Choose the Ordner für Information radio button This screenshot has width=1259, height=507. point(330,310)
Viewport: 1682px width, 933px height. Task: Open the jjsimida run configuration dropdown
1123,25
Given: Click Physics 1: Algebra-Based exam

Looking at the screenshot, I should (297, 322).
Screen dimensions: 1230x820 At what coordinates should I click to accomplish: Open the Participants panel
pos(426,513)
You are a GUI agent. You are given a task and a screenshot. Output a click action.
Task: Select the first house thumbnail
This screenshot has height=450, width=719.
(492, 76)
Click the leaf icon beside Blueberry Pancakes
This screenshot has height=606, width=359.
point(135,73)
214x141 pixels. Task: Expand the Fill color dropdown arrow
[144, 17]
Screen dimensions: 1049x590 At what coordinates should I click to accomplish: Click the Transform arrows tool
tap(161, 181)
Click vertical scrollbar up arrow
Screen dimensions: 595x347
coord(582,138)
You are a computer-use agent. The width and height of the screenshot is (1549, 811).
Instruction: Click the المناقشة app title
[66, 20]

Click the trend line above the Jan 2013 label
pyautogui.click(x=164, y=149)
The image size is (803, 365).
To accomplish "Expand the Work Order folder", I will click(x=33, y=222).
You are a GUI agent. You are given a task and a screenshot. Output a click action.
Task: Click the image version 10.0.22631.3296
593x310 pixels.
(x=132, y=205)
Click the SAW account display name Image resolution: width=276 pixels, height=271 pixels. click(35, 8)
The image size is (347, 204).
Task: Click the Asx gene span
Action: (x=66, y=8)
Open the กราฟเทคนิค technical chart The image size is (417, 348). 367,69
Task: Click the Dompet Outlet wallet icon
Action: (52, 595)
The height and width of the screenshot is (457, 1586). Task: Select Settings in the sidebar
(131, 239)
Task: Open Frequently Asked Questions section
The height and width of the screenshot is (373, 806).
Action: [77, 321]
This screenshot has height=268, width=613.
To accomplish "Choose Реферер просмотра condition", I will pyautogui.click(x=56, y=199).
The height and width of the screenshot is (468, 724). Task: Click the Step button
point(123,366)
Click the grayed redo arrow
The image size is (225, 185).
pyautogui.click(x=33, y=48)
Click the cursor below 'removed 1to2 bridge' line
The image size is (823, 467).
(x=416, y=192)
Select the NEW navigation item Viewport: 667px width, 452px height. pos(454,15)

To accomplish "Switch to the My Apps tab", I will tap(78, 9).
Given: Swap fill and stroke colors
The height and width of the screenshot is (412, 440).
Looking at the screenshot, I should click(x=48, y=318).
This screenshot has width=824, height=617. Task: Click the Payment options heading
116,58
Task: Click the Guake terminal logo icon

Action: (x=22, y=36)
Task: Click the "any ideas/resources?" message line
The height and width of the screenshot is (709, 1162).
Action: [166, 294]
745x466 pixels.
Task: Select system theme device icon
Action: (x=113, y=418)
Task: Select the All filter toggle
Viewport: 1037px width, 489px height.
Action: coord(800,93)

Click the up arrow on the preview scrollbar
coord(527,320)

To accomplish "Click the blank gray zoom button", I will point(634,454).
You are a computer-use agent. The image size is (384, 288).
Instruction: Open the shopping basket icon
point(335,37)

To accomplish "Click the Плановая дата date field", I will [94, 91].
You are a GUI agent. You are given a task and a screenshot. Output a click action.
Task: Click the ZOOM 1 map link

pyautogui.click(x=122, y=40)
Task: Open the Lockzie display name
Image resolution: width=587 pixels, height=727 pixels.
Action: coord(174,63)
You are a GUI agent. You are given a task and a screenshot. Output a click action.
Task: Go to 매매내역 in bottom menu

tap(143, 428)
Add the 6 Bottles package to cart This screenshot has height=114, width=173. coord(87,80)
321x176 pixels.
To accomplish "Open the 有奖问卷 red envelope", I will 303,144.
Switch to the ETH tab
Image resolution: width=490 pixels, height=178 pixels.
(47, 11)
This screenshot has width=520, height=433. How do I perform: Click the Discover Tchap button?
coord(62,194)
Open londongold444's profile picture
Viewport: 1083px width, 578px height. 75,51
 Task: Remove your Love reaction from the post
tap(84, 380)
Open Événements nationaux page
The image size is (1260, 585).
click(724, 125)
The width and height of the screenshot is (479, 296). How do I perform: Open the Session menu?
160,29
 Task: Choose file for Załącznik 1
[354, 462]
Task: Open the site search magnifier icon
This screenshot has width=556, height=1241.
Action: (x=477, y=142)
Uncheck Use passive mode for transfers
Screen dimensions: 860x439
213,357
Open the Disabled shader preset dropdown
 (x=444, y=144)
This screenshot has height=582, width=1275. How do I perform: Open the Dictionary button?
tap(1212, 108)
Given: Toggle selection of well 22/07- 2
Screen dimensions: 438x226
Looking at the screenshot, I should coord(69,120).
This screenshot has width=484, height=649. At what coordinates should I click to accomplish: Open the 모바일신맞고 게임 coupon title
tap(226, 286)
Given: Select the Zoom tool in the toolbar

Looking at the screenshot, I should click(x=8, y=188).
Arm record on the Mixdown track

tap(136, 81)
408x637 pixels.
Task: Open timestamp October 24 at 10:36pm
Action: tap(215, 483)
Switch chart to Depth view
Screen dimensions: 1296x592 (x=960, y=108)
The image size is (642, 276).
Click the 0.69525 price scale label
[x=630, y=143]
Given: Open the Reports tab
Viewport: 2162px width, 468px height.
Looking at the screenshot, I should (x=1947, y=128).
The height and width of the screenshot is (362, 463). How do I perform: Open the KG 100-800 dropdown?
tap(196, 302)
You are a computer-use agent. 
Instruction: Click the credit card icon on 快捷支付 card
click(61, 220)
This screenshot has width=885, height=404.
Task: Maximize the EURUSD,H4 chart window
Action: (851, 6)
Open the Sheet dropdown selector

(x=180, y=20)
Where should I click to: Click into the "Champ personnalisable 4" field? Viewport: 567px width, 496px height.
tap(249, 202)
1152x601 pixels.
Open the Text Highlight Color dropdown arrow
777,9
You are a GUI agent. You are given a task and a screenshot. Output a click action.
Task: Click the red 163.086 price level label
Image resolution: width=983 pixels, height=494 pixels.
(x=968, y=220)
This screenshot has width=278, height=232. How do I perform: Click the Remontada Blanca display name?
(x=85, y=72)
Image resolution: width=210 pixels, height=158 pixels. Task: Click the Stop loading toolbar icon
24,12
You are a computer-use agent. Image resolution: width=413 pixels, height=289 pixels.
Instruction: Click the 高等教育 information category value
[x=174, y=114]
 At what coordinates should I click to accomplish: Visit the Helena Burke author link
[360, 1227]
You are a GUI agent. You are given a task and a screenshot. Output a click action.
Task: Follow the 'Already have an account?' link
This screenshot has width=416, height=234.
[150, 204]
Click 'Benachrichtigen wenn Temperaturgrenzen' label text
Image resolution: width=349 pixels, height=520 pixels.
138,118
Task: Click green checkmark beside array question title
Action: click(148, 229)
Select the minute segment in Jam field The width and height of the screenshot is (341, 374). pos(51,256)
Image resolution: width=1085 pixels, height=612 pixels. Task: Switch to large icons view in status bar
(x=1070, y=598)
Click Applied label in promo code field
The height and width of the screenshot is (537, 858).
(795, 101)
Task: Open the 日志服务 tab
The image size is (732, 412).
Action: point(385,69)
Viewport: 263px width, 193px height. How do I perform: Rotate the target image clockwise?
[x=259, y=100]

* * *

* **EXERCISE DIRECTIONS**:
Begin at the line that has "Task: Select the first house thumbnail" in the entries above; stop after the line that has "You are a computer-use agent. The width". Transcribe exactly those lines and no others.

* **YOUR RESPONSE**:
Task: Select the first house thumbnail
This screenshot has height=450, width=719.
(492, 76)
Click the leaf icon beside Blueberry Pancakes
This screenshot has height=606, width=359.
point(135,73)
214x141 pixels. Task: Expand the Fill color dropdown arrow
[144, 17]
Screen dimensions: 1049x590 At what coordinates should I click to accomplish: Click the Transform arrows tool
tap(161, 181)
Click vertical scrollbar up arrow
Screen dimensions: 595x347
coord(582,138)
You are a computer-use agent. The width and height of the screenshot is (1549, 811).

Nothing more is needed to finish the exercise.